ADP Journal: Beach Survey 9/2/06

Filed under: — Anastasia @ 3:32 pm

In case 10 weekends of wall-to-wall ADP wasn’t enough, we were all given a project for September: on our own time, divide into groups and do a beach survey. This shall entail:

  • Getting a group together on a free weekend. This is quite a task in and of itself, logistics-wise.
  • Selecting a beach everyone is interested in.
  • Writing up everything there is to know about said beach
  • Diving at the beach, AND
  • Conducting a formal survey of a roughly 200′ by 50′ patch of underwater, using lines, buoys, and slates to record depths, substrates and marine life on a grid.

I joined up with a bunch of folks who decided Old Marineland, on the south side of Palos Verdes, would be a fun dive. None of us had actually dived it before, but OML is a famous dive spot among locals; it tends to have nice conditions and really cool stuff to see, if you can manage to get in the water. There’s a bit of a hike down (and hence, back up), and the most popular entry is off some rather tricky boulders. A slightly easier entry is offered at a cobblestone beach, out from which there’s mostly sand.

Cobblestone beach, as seen from the walk down – that’s us with our float:

I remember this dive site as the location of one of my first beach dive attempts with the Sole Searchers, where I was roundly scared away by the surf pounding on the slimy boulders (at entry #1) and the surf tossing around all the loose rocks (at entry #2). Jeff and I huffed all the way down and back up without actually diving.

This time, we had better conditions. Eight of us gathered in the parking lot above OML, and were ready to hit the water by 10am or so (downright late in the morning by ADP standards). We spent a bit of time coordinating logistics of the survey in the parking lot: how to stay in formation, how to signal each other when we were done taking readings, whether or not to lug the floats along with us (we did), etc. Then it was down the once-scary hill, which didn’t seem as hard as I remembered it, and onto the cobblestone beach (not wanting to wrangle the floats over the already-tricky boulders), which didn’t look as scary as I remembered it. So far, so good.

And it stayed that way. Meca and I were first into the water with a float (with Mike’s help ‘tossing’ it out to us), which we dropped towards the west end of the cove. Then we hit the bottom and started unspooling line in the direction of the reef (west towards the boulders). Even with my fancy new PVC line spool, assembled the night before, working with lightweight line underwater was a bit of a bitch. We persevered, and laid out 100′ of line over… sand. Boring, boring sand. We finally hit a bit of rock at the end, where the reef appeared to just be starting.

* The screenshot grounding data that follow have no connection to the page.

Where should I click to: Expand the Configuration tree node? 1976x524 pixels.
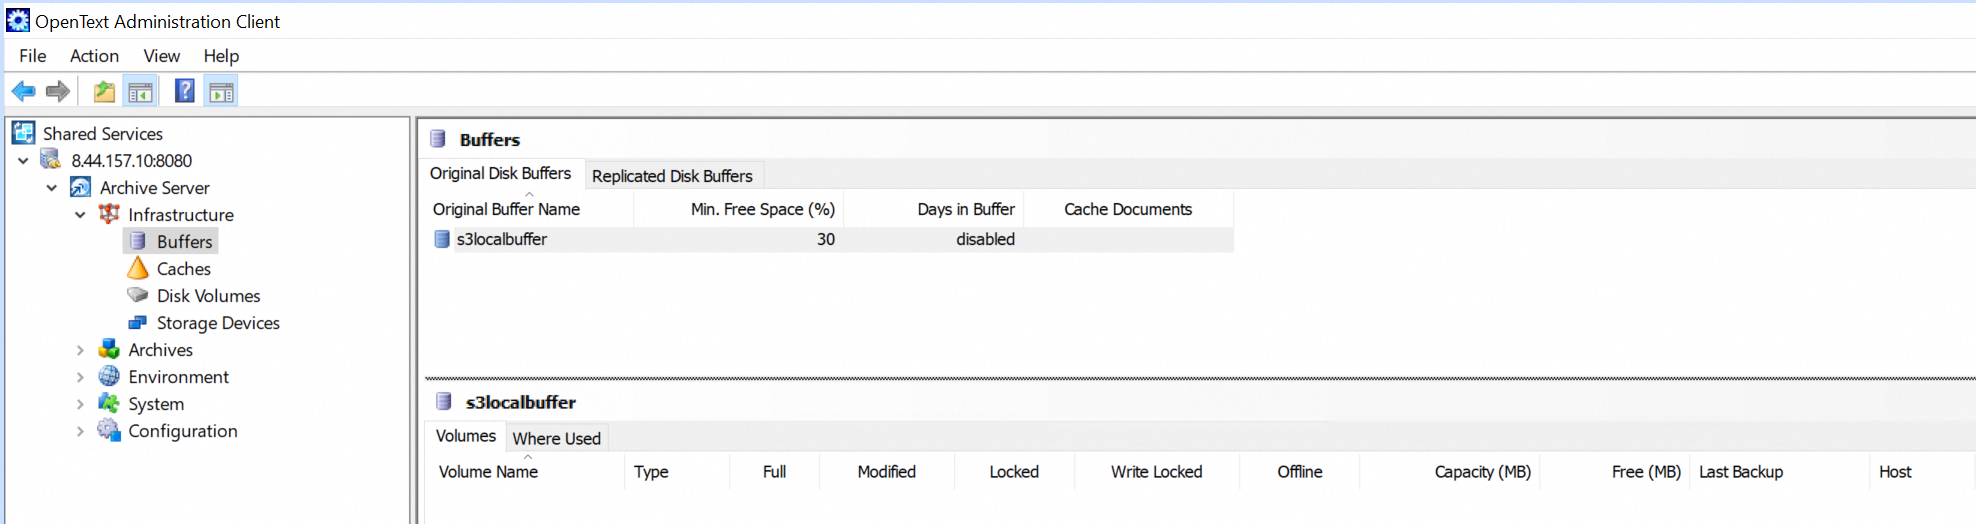click(x=81, y=431)
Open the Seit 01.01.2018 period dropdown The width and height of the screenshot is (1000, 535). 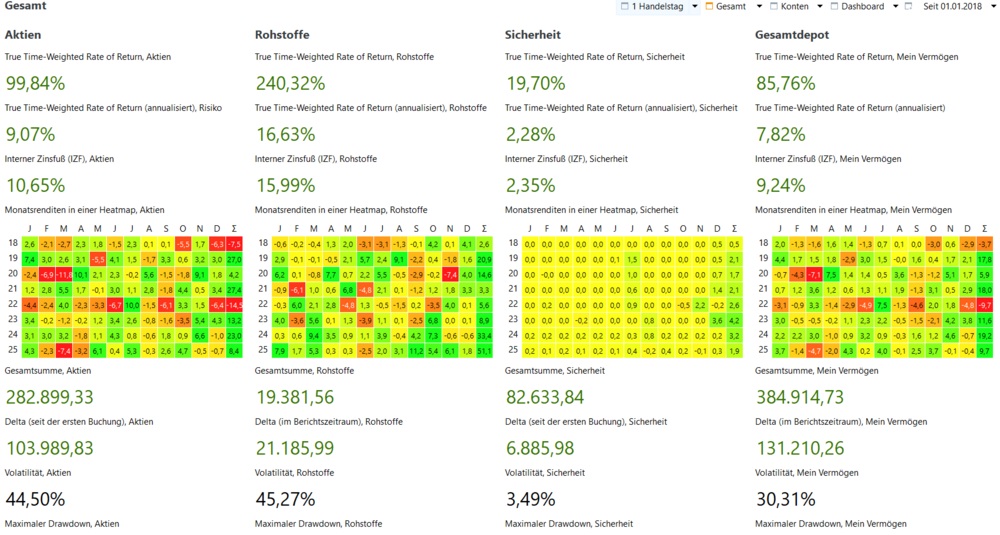[x=994, y=6]
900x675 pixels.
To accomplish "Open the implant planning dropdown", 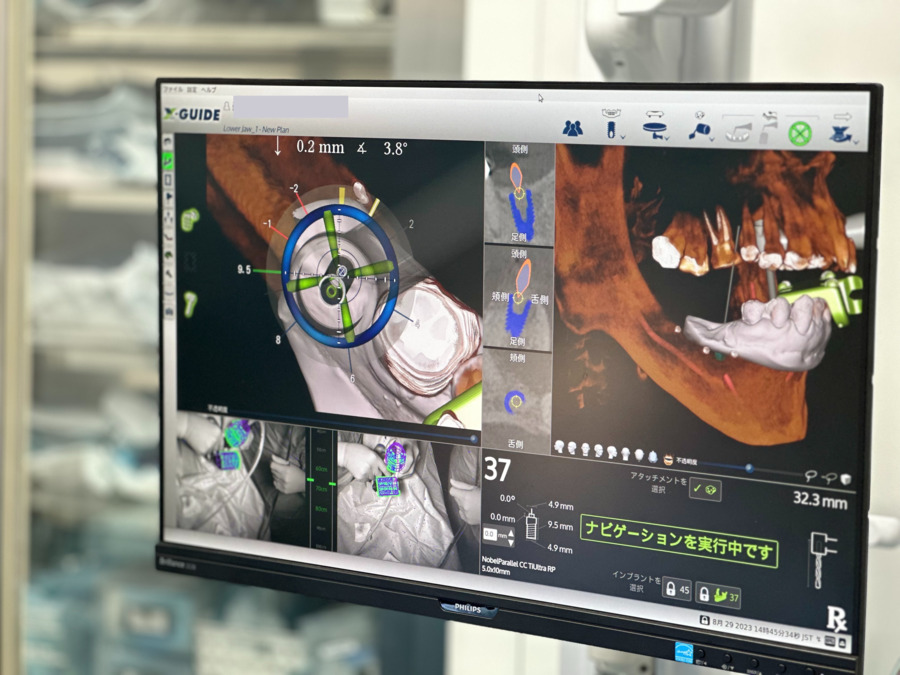I will 608,125.
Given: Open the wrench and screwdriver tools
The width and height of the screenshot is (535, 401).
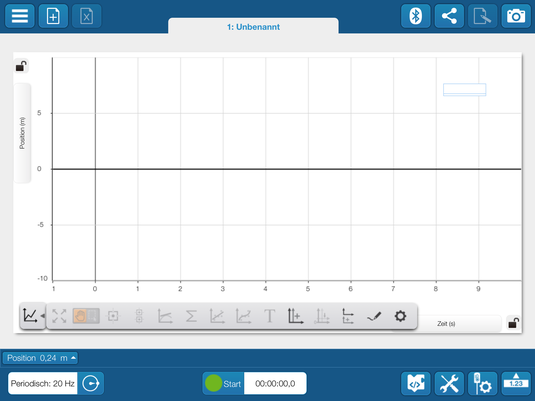Looking at the screenshot, I should (x=449, y=383).
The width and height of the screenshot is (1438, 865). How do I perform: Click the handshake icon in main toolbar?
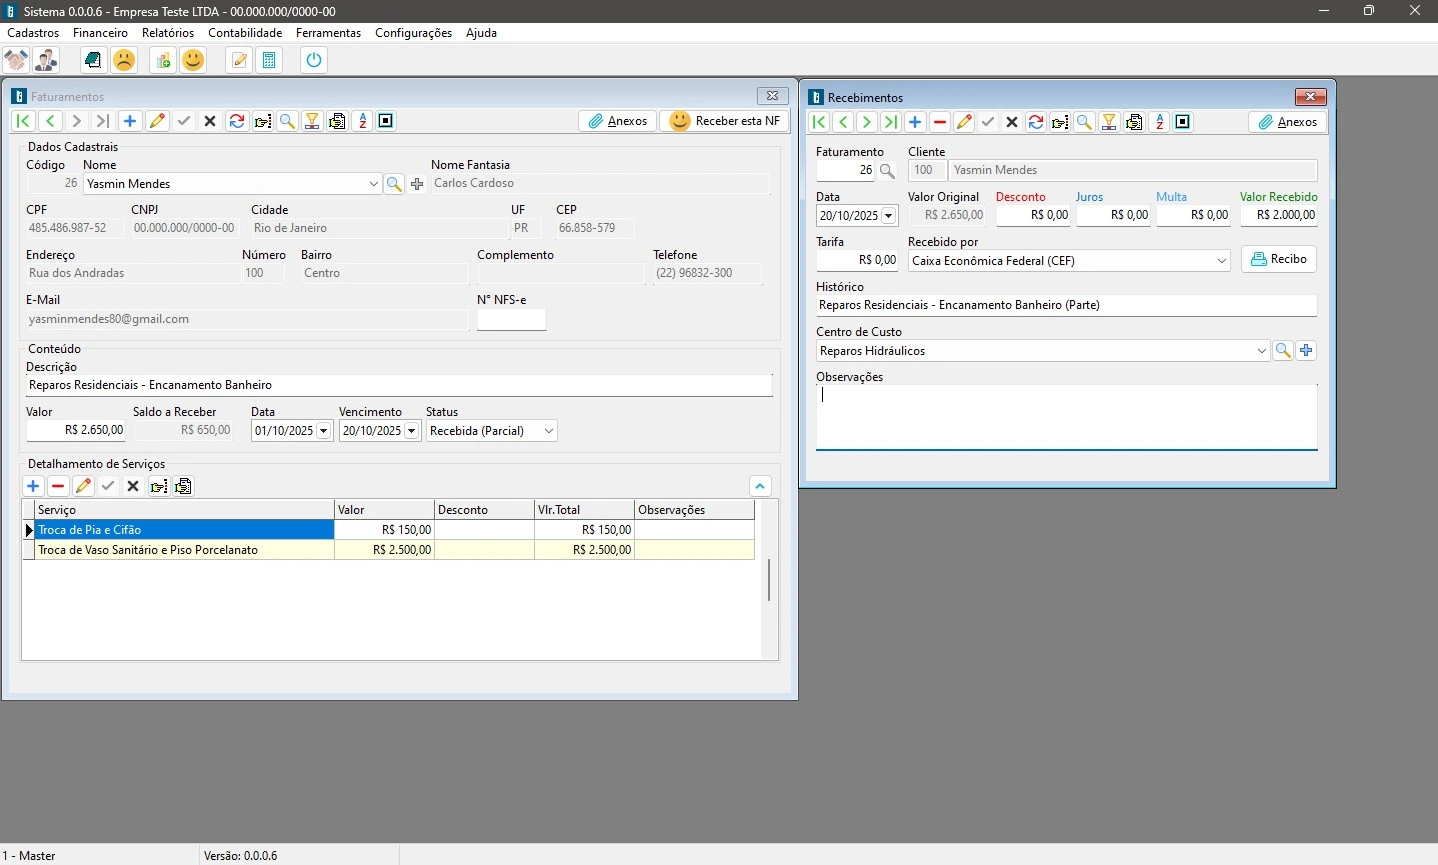click(x=16, y=60)
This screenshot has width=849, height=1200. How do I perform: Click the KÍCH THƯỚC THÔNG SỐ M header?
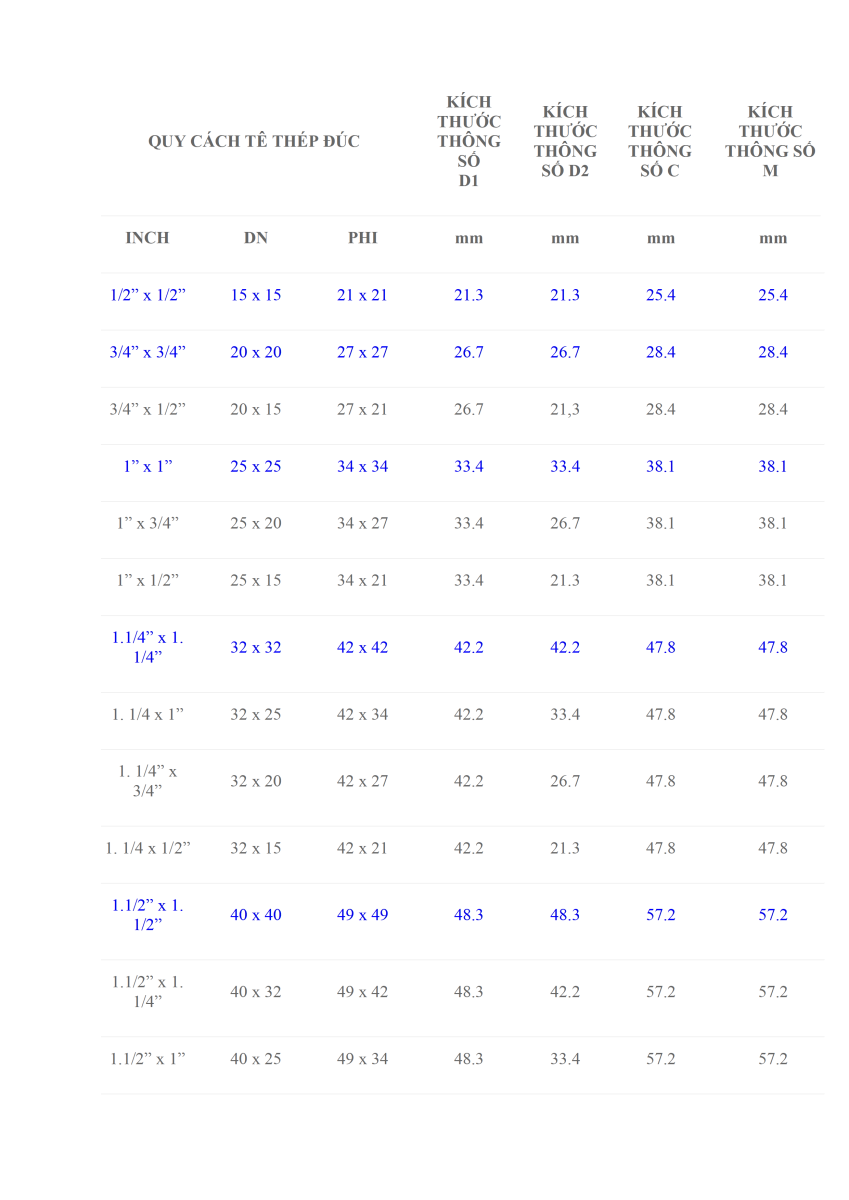tap(771, 141)
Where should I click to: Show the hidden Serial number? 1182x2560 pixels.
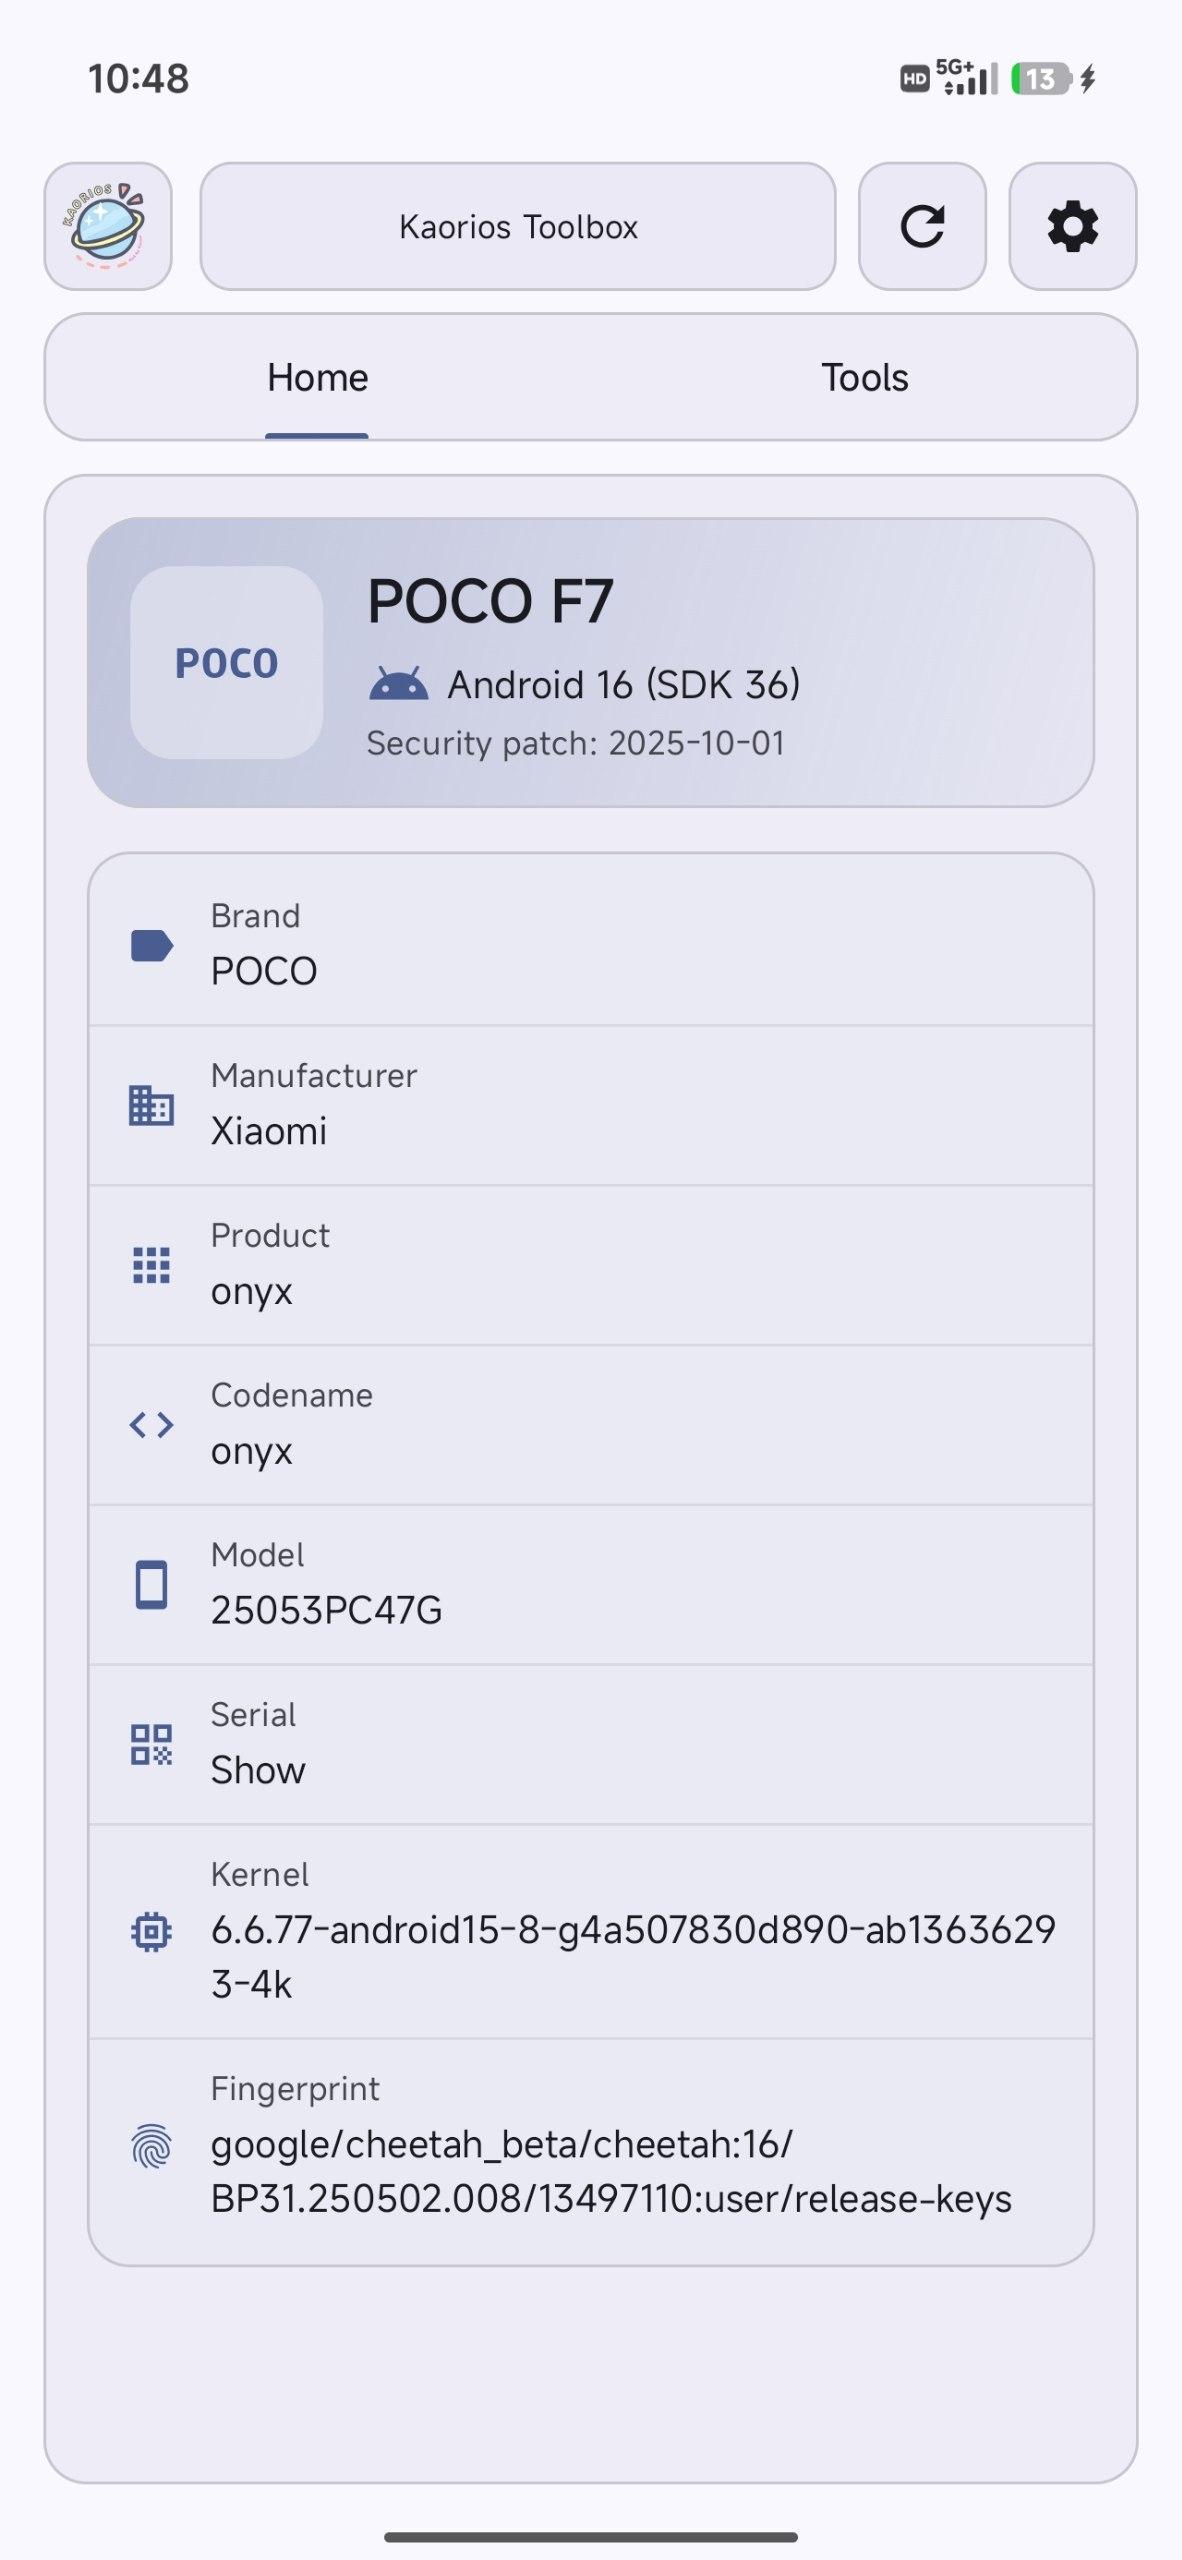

Back on the surface, we were joined by Sam and David sporting float #2, which they anchored at the end of our line. We decided instead of doing either side of a single line, we’d just go straight down the middle of one long line, and hopefully catch some actual topography. Sam and David dropped down with their own 100′ marked line and laid it out over a slightly more interesting section of reef than the first line.

By this time, the remaining two buddy teams had joined us at float #1. We broke into groups of 4, each on one side of the line, and headed out to survey the area.

It’s incredibly easy to do this on land. Put a line down on the grass. Line up perpendicular to the line, everyone arms’ length apart. Take 2 steps forward. Write down what you see. 2 more steps. Repeat. Etc.

It’s a bit nastier underwater, because of surge pushing you back and forth, so every 5 feet in each direction becomes more like “5 feet plus or minus another 5 feet.” Additionally, keeping even 4 divers in a straight line is – well – damn near impossible. We didn’t use a buddy line because we thought there would be kelp (there wasn’t). Passing the “stop, go” signals back and forth was also a little tricky due to difficulties getting each other’s attention, so everyone wound up with a slightly different number of readings.

Our site survey area, on a Google Maps pic of OML:

Still, I had a really fun dive, even just checking out the “boring” side of Old Marineland. We saw plenty of fish, including a big school of jack mackerel and a rainbow seaperch (my first). Spanish shawls, sea hares, keyhole limpets and chestnut cowries all made appearances, as did a few soles in the sand. Mike spotted a batray in the shallows on his way out. So, despite our less-than-scientific underwater survey, we all had a good time – and learned a few things for the next time we try a site survey.

1 Comment

  1. Wow, Anna … good for you! The entry alone looks like a problem! Congratulations!!!